Saved entries:
=-=-=-=-=
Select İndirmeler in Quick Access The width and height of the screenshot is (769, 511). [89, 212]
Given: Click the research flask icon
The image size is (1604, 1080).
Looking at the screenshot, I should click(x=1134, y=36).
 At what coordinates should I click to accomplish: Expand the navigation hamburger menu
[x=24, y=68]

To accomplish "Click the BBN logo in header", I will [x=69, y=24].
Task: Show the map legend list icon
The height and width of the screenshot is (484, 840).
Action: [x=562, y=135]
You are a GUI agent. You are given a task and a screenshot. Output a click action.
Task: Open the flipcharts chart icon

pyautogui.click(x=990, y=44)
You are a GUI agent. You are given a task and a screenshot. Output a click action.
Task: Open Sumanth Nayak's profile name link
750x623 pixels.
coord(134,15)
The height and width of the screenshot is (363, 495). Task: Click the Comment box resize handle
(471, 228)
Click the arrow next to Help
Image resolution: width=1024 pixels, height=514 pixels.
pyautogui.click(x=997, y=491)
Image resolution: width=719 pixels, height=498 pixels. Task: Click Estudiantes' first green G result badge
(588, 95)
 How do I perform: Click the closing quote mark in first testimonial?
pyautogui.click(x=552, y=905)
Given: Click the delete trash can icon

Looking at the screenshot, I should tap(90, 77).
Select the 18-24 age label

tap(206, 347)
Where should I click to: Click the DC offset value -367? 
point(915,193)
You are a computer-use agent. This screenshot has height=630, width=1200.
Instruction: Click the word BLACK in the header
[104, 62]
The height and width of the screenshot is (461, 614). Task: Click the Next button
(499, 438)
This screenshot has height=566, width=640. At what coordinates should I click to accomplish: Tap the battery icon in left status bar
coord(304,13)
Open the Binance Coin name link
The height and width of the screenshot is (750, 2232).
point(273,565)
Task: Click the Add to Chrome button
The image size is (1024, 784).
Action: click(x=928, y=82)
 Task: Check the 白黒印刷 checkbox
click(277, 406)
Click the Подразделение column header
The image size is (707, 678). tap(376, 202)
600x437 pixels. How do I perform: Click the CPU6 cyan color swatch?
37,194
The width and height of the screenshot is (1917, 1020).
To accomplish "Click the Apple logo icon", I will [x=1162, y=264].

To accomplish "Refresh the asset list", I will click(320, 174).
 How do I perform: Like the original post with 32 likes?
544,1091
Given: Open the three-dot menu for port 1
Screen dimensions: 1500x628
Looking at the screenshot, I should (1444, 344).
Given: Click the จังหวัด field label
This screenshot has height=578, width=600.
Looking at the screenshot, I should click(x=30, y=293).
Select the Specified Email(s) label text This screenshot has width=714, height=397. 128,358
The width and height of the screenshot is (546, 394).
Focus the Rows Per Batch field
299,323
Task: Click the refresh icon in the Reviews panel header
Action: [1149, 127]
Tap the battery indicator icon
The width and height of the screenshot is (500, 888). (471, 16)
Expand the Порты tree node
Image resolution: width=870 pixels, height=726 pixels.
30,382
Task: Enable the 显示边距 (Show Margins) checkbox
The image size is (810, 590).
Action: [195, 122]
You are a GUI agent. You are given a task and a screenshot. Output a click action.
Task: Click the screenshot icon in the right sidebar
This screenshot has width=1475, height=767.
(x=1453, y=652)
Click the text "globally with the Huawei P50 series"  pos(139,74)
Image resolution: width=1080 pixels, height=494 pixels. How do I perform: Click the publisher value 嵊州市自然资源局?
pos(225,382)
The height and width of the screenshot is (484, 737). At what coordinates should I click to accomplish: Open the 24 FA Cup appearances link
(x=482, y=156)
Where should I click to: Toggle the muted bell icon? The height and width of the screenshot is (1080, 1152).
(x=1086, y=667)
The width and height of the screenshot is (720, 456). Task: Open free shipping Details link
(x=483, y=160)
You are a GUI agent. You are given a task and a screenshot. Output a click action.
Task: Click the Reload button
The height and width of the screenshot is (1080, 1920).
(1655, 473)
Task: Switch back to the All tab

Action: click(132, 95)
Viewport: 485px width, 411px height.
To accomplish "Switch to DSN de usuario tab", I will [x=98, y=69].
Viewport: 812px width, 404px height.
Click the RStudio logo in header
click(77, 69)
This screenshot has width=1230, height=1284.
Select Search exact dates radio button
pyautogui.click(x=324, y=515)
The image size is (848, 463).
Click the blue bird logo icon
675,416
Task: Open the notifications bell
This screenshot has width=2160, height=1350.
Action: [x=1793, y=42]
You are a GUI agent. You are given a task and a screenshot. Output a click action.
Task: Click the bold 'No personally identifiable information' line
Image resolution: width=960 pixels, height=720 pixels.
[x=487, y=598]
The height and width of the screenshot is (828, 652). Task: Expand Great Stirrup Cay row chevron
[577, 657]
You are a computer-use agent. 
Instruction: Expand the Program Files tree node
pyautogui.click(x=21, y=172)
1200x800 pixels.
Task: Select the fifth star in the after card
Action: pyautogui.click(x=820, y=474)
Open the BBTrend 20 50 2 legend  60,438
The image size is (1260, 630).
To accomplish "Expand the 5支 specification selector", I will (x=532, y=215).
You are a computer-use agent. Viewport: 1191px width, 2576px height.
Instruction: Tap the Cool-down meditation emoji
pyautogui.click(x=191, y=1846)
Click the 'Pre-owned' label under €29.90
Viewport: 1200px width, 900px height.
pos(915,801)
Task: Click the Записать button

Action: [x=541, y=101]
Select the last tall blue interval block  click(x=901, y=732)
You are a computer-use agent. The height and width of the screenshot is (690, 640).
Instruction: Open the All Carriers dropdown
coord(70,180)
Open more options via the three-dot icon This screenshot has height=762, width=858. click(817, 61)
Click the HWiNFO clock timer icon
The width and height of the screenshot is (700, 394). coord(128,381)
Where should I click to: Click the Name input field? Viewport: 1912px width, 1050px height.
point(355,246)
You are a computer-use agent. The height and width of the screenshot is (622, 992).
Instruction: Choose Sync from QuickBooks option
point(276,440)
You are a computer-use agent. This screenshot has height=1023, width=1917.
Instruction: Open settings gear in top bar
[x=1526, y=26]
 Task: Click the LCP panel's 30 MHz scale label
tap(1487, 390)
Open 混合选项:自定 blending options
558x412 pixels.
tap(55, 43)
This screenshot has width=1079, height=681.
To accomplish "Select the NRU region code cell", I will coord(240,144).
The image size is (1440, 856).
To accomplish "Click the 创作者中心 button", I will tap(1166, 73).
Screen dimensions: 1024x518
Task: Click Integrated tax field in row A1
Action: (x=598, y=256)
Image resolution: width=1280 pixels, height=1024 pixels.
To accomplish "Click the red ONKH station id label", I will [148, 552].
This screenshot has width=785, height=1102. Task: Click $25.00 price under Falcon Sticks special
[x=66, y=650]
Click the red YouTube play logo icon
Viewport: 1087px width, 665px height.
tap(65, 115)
=-=-=-=-=
▶ _Your assignment_
Starting at the line that contains "is (622, 992).", return every line through the last one above, exactly as written.

▶ _Reply_
You are a computer-use agent. The height and width of the screenshot is (622, 992).
Instruction: Choose Sync from QuickBooks option
point(276,440)
You are a computer-use agent. This screenshot has height=1023, width=1917.
Instruction: Open settings gear in top bar
[x=1526, y=26]
 Task: Click the LCP panel's 30 MHz scale label
tap(1487, 390)
Open 混合选项:自定 blending options
558x412 pixels.
tap(55, 43)
This screenshot has width=1079, height=681.
To accomplish "Select the NRU region code cell", I will coord(240,144).
The image size is (1440, 856).
To accomplish "Click the 创作者中心 button", I will tap(1166, 73).
Screen dimensions: 1024x518
Task: Click Integrated tax field in row A1
Action: (x=598, y=256)
Image resolution: width=1280 pixels, height=1024 pixels.
To accomplish "Click the red ONKH station id label", I will [148, 552].
This screenshot has width=785, height=1102. Task: Click $25.00 price under Falcon Sticks special
[x=66, y=650]
Click the red YouTube play logo icon
Viewport: 1087px width, 665px height.
tap(65, 115)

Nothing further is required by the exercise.